Definition | Cholesterin – Was ist das?

Cholesterin ist eine fettähnliche Substanz, die für den menschlichen Körper lebenswichtig ist. Es wird in der Leber produziert und spielt eine zentrale Rolle bei der Bildung von Zellmembranen, Hormonen und Gallensäuren. Cholesterin wird über das Blut transportiert, gebunden an Lipoproteine wie LDL (Low-Density-Lipoprotein) und HDL (High-Density-Lipoprotein).

Cholesterin und der Zusammenhang mit Diabetes:

Menschen mit Diabetes haben oft einen gestörten Fettstoffwechsel, der mit abnormalen Cholesterinwerten einhergeht. Ein erhöhter LDL-Cholesterinspiegel ("schlechtes Cholesterin") und ein niedriger HDL-Cholesterinspiegel ("gutes Cholesterin") tragen zur Bildung von Plaques in den Blutgefäßen bei, ein Zustand, der als Atherosklerose bezeichnet wird.

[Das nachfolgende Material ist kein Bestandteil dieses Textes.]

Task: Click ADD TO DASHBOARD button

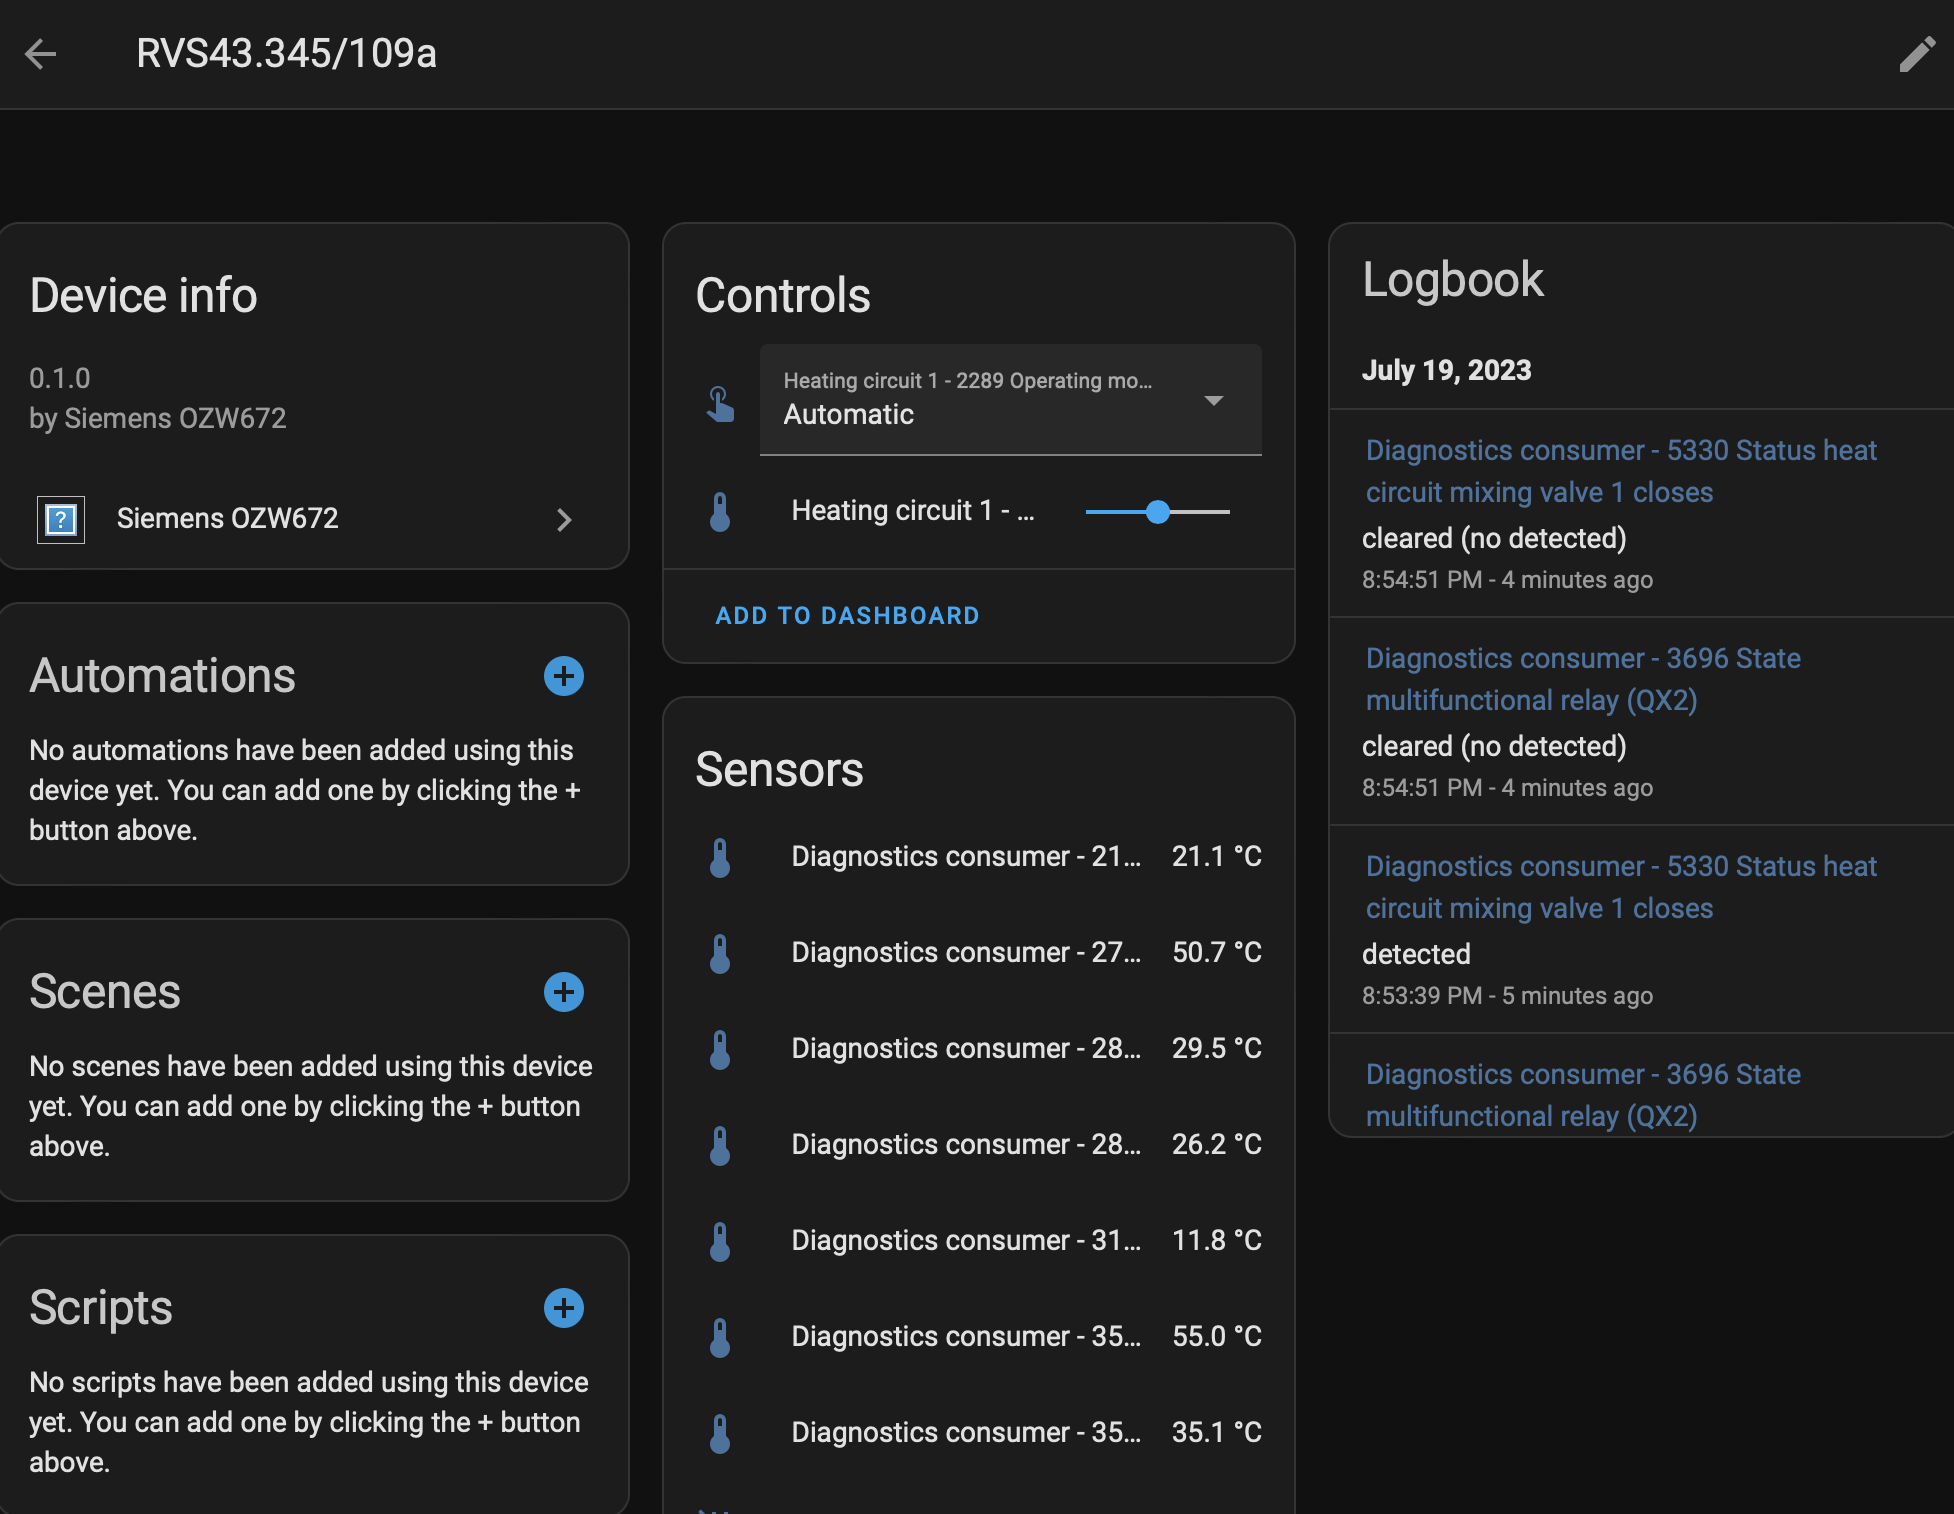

Die Kombination von Diabetes und erhöhtem Cholesterin erhöht das Risiko für Herz-Kreislauf-Erkrankungen erheblich. Hohe Blutzuckerwerte schädigen die Gefäßwände, während schlechtes Cholesterin diese Schäden verschlimmert, was zu einem höheren Risiko für Herzinfarkt und Schlaganfall führt.

Für Menschen mit Diabetes ist es wichtig, regelmäßige Cholesterinkontrollen durchzuführen. Eine ausgewogene Ernährung, regelmäßige Bewegung und gegebenenfalls cholesterinsenkende Medikamente wie Statine können helfen, den Cholesterinspiegel zu normalisieren und das Risiko von Folgeerkrankungen zu verringern.